The objections and jealousy of the clergy were overruled by Tsar Alexander III, who worshipped Ivan, and on his death-bed sent for him to receive the blessings and to kiss the hands of the wonder-worker in pious ecstasy.
When, after the Tsar's death, Gulayeva tried to enlarge her business by raising the rank of her client and spread abroad that Ivan was the "Messiah," who for the second time had descended upon the earth, the clergy rose against such blasphemy, and it was only the protection of the Dowager-Empress that saved him from any other punishment than being relegated to Kronstadt, and enjoined to mind the business of the cathedral, not to work miracles, and not to claim kinship with God.
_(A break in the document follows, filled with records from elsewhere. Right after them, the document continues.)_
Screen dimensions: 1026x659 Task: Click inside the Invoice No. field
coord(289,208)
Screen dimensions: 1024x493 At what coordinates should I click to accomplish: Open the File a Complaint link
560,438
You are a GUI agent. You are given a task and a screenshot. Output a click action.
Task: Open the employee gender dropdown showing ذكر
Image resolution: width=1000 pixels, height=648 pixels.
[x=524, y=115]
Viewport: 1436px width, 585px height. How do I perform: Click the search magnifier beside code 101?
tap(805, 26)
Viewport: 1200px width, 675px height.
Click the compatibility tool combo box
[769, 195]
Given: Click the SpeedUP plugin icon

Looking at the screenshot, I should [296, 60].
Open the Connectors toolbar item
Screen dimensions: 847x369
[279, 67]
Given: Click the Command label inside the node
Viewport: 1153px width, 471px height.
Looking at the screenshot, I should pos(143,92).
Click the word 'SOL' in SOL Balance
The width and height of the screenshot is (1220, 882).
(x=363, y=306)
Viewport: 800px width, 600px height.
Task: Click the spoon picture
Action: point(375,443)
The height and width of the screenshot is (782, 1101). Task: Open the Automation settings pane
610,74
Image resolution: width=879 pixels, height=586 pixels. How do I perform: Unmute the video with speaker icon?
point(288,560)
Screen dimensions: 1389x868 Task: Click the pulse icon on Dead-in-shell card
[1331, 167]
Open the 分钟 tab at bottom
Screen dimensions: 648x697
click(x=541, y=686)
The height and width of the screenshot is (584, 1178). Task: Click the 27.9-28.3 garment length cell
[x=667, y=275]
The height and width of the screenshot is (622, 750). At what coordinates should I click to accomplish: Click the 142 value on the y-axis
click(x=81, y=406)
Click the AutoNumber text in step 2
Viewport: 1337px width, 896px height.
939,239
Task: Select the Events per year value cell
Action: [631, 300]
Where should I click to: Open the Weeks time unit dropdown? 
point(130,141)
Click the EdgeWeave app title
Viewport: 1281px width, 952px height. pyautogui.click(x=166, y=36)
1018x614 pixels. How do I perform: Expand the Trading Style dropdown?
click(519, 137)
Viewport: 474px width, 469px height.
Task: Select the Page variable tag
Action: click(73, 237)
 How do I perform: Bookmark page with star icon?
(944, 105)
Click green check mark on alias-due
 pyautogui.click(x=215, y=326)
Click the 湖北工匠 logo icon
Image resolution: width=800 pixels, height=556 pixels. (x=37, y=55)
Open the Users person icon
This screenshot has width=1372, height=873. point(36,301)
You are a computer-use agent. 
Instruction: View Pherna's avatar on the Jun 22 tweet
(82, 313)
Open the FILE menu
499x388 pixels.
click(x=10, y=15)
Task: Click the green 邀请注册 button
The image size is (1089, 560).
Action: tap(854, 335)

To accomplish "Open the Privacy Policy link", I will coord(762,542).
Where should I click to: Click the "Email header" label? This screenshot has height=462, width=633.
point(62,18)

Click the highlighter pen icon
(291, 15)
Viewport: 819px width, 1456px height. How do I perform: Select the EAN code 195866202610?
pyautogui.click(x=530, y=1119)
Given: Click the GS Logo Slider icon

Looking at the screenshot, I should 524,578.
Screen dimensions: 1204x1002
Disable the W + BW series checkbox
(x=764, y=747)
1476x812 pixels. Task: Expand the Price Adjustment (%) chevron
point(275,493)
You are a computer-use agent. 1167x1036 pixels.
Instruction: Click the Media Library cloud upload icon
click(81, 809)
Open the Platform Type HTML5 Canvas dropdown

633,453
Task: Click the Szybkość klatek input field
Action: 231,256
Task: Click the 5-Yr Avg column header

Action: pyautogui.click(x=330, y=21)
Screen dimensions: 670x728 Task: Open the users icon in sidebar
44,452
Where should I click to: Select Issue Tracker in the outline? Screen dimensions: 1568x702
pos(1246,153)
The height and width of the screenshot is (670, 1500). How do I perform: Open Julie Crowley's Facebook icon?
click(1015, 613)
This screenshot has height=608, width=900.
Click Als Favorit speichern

Soon afterwards he died, and the untiring Gulayeva began to advertise the miracles wrought upon the grave of the saint. This new enterprise was carried on until October 1917, when the Bolsheviks put an end to her trade by destroying his grave and casting his remains into the sea.
Numbers of the nobility had considered it a great honour to receive the "holy father" in their palaces. For this privilege they paid Gulayeva a fee of five hundred roubles, and waited sometimes months for their turn to enjoy the blessing of his presence.
Such was the Russian fashion of "Christian mysticism," while at the same time close by was celebrated the "feast of the fiends."